_Exercise aim_
From the first line to the last, retype the listing without any alteration.

_Source information_
[Start of Attachment]

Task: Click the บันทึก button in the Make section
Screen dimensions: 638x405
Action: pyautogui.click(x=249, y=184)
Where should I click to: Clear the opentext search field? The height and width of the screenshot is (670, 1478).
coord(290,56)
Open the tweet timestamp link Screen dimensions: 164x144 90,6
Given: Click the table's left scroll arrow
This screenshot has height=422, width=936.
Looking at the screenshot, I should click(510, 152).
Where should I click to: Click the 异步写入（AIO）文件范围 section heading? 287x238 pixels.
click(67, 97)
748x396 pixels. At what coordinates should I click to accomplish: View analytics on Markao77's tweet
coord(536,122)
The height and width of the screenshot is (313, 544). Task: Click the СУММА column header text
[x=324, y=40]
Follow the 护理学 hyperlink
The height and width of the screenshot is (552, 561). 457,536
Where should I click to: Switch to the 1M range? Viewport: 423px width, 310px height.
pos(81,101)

[End of Attachment]

_Your solution_
Task: Click the บันทึก button in the Make section
Screen dimensions: 638x405
Action: pyautogui.click(x=249, y=184)
Where should I click to: Clear the opentext search field? The height and width of the screenshot is (670, 1478).
coord(290,56)
Open the tweet timestamp link Screen dimensions: 164x144 90,6
Given: Click the table's left scroll arrow
This screenshot has height=422, width=936.
Looking at the screenshot, I should click(510, 152).
Where should I click to: Click the 异步写入（AIO）文件范围 section heading? 287x238 pixels.
click(67, 97)
748x396 pixels. At what coordinates should I click to accomplish: View analytics on Markao77's tweet
coord(536,122)
The height and width of the screenshot is (313, 544). Task: Click the СУММА column header text
[x=324, y=40]
Follow the 护理学 hyperlink
The height and width of the screenshot is (552, 561). 457,536
Where should I click to: Switch to the 1M range? Viewport: 423px width, 310px height.
pos(81,101)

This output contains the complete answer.